=== RECORD EXCERPTS ===

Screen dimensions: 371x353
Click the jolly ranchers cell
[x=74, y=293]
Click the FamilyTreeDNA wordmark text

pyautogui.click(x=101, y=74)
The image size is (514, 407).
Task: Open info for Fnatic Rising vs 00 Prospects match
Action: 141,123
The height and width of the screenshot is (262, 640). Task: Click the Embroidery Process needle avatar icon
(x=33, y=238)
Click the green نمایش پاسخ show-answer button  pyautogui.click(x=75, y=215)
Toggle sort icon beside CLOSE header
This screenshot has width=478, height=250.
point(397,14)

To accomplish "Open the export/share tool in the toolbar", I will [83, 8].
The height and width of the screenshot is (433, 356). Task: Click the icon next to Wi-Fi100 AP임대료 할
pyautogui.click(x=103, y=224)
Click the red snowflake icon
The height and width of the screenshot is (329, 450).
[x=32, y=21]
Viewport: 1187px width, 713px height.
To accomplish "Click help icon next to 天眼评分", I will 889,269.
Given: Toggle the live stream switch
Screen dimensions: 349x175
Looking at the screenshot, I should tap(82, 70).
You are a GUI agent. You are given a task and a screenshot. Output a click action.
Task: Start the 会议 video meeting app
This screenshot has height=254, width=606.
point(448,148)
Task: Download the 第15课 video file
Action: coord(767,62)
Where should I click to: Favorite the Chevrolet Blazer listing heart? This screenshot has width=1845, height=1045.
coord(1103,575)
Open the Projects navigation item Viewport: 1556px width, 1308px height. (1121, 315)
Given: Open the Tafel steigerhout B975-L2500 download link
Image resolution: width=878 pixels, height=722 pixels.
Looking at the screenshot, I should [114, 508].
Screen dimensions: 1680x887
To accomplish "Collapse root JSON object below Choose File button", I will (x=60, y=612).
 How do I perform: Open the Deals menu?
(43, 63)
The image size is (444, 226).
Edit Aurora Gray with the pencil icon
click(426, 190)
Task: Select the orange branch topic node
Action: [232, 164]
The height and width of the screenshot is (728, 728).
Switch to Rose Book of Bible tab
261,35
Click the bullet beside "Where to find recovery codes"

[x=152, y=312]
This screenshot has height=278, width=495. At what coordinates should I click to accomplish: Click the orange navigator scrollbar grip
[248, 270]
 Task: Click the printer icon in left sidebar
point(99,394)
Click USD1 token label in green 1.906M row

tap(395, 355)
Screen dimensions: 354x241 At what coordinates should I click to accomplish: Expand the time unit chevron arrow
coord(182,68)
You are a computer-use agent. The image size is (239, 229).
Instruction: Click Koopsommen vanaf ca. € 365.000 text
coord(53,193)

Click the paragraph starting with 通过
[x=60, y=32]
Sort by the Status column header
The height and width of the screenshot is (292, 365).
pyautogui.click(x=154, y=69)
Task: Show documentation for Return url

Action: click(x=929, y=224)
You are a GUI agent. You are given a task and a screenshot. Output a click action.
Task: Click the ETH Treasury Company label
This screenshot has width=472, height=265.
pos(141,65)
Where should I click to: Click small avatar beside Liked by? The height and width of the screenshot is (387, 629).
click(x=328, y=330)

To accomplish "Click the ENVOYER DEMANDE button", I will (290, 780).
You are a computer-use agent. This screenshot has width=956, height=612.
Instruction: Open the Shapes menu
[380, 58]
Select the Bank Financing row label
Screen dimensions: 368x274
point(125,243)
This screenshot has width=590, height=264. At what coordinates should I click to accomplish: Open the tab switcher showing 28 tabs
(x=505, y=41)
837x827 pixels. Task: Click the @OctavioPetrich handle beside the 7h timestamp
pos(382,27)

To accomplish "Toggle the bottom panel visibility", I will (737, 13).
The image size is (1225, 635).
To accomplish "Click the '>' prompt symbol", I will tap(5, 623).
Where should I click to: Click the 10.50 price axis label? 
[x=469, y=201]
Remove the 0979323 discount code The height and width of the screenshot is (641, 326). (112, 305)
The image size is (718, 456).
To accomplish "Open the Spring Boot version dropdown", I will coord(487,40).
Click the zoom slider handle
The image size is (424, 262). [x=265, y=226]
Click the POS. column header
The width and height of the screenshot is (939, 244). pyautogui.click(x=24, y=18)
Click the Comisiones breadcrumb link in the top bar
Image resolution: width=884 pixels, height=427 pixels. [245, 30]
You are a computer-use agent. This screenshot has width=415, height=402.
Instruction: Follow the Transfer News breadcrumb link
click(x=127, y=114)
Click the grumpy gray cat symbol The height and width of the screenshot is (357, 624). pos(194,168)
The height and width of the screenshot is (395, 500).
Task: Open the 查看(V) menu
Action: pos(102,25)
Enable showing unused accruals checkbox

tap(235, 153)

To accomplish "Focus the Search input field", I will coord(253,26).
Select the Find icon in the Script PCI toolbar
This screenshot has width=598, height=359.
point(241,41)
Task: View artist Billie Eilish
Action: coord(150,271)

===

→ **WHAT YOU ARE ASKED TO DO**: Among the entries, find every line holding "agent" and return it.

→ **RESPONSE FOR THIS EXERCISE**:
You are a GUI agent. You are given a task and a screenshot. Output a click action.
You are a computer-use agent. The image size is (239, 229).
You are a GUI agent. You are given a task and a screenshot. Output a click action.
You are a computer-use agent. This screenshot has width=956, height=612.
You are a computer-use agent. This screenshot has width=415, height=402.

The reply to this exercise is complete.